▶ [DIRECTIONS]:
Change "Repeats dropdown" to "Frequency dropdown" in the lines from the one containing "Given: Select Google" through the one containing "Action: tap(1375, 240)", inclusive. Write out only those lines, with nothing else altered.
*-*-*
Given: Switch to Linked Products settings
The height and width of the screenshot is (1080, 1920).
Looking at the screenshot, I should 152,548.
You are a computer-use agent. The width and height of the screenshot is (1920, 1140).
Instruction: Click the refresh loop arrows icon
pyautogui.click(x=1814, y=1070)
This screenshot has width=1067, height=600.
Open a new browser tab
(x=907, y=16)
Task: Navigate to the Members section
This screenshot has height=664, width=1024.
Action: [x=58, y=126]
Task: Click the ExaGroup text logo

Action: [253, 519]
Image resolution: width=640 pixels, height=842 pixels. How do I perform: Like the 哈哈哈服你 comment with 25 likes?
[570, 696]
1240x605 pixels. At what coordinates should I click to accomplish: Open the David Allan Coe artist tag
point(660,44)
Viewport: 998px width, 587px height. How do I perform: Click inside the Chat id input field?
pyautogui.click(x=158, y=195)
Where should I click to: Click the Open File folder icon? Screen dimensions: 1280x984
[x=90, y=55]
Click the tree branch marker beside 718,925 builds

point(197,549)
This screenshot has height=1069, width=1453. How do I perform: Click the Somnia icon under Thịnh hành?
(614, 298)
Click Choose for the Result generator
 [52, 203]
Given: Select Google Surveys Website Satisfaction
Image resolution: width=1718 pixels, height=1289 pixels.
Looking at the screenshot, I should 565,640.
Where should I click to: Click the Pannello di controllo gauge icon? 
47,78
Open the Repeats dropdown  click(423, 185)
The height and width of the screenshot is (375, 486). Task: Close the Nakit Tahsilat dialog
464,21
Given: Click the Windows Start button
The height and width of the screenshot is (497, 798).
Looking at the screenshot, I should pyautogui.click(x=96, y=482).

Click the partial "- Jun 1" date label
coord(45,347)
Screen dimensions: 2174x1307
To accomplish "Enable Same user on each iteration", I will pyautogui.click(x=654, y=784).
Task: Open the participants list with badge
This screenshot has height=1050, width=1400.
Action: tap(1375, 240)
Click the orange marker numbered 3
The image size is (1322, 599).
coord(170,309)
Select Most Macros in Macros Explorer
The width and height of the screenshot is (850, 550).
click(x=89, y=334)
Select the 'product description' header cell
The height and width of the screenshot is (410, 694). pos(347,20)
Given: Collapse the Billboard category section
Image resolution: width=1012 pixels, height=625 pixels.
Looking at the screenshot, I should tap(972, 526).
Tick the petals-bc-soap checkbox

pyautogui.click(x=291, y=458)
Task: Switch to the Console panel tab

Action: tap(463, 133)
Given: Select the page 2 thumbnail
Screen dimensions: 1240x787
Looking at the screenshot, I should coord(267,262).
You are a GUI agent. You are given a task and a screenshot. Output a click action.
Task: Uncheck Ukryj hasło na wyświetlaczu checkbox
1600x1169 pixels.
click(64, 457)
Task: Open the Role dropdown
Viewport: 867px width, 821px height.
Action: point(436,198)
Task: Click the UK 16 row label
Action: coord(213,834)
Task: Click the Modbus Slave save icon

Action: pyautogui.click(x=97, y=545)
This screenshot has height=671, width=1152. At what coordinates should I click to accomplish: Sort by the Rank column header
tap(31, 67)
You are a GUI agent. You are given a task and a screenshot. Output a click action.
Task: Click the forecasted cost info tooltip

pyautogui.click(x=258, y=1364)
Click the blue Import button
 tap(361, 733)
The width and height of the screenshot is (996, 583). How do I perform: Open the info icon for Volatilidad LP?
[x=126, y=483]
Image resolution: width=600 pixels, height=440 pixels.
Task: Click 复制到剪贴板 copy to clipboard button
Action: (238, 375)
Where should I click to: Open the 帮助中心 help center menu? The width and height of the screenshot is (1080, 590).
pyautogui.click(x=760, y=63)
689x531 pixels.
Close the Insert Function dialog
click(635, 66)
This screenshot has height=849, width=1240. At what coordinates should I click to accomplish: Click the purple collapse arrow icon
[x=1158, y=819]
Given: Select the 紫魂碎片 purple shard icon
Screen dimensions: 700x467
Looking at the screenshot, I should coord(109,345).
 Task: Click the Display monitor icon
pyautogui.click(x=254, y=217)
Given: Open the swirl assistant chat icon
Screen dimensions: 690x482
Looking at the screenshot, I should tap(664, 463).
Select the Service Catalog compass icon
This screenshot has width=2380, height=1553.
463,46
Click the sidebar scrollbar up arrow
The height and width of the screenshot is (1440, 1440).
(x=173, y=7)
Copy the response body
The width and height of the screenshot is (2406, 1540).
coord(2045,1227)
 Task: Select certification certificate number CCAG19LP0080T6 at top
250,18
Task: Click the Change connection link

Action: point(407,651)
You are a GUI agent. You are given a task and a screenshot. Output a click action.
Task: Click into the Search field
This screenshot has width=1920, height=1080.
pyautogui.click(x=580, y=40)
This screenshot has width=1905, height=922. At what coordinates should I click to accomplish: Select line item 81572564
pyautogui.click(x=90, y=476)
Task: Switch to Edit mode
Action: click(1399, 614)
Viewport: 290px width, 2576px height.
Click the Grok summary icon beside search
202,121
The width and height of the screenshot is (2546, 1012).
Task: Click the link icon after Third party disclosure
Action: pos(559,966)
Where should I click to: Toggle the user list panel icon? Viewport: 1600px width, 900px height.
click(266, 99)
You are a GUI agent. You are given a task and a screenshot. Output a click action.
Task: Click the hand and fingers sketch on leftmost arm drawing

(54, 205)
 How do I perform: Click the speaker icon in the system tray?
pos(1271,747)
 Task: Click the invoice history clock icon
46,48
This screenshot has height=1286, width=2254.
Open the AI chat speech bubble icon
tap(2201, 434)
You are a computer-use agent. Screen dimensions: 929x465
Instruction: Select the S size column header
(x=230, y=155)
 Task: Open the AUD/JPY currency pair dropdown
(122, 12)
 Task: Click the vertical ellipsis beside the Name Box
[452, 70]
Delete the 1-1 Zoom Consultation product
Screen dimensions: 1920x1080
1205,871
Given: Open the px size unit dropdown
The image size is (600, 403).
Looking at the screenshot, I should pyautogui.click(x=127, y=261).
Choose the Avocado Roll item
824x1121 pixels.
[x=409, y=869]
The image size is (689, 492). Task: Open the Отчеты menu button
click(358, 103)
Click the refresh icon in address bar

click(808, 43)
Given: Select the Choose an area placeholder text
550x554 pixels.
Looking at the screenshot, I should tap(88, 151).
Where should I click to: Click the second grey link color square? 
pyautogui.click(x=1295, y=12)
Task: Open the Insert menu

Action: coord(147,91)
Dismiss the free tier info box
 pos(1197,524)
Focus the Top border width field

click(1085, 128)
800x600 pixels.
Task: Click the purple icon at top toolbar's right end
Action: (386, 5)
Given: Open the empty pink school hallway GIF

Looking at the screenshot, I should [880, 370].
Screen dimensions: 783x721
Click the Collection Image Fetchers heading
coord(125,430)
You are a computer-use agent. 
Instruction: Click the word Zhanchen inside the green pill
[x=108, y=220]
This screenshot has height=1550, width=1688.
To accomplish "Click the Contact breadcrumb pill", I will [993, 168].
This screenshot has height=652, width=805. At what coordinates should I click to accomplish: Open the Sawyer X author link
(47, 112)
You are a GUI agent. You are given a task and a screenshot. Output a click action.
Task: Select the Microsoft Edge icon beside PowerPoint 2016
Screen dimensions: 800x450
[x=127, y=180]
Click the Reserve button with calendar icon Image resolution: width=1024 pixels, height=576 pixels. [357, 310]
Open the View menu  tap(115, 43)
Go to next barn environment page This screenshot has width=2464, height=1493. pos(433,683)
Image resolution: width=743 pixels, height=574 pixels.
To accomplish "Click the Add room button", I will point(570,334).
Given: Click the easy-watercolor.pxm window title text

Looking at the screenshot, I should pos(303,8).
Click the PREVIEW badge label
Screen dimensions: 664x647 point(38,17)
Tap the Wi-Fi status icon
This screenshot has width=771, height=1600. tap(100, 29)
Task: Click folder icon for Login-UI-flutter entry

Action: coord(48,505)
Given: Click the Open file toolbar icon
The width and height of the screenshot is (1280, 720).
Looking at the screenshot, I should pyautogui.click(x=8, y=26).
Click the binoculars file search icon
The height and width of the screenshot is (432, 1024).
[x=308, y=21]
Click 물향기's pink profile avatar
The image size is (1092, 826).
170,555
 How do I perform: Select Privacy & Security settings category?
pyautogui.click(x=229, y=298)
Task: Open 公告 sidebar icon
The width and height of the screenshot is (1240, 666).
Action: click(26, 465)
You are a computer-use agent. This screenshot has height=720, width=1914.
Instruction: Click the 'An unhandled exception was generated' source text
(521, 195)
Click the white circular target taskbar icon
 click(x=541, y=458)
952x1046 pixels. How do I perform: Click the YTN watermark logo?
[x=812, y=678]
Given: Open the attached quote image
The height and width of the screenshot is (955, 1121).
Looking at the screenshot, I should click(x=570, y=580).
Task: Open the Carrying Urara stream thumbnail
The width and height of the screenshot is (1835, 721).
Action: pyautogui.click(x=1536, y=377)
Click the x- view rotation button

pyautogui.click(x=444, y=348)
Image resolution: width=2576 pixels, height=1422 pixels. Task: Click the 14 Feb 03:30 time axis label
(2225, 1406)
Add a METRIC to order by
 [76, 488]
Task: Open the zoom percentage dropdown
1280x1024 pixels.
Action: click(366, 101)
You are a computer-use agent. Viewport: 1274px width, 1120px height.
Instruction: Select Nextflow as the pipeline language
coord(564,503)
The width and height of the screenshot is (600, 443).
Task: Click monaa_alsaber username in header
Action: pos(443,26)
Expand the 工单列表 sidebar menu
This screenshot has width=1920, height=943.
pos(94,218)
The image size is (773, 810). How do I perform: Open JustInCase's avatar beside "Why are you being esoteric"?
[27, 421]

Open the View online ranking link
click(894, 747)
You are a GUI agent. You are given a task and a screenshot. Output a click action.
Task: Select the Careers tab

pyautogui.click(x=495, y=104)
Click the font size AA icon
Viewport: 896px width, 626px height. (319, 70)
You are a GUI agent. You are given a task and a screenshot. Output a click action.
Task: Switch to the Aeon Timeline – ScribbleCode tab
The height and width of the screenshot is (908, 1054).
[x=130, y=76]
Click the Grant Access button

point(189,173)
*-*-*
▶ [CORRECT ANSWER]:
Given: Select Google Surveys Website Satisfaction
Image resolution: width=1718 pixels, height=1289 pixels.
Looking at the screenshot, I should 565,640.
Where should I click to: Click the Pannello di controllo gauge icon? 
47,78
Open the Frequency dropdown  click(423, 185)
The height and width of the screenshot is (375, 486). Task: Close the Nakit Tahsilat dialog
464,21
Given: Click the Windows Start button
The height and width of the screenshot is (497, 798).
Looking at the screenshot, I should pyautogui.click(x=96, y=482).

Click the partial "- Jun 1" date label
coord(45,347)
Screen dimensions: 2174x1307
To accomplish "Enable Same user on each iteration", I will pyautogui.click(x=654, y=784).
Task: Open the participants list with badge
This screenshot has height=1050, width=1400.
Action: tap(1375, 240)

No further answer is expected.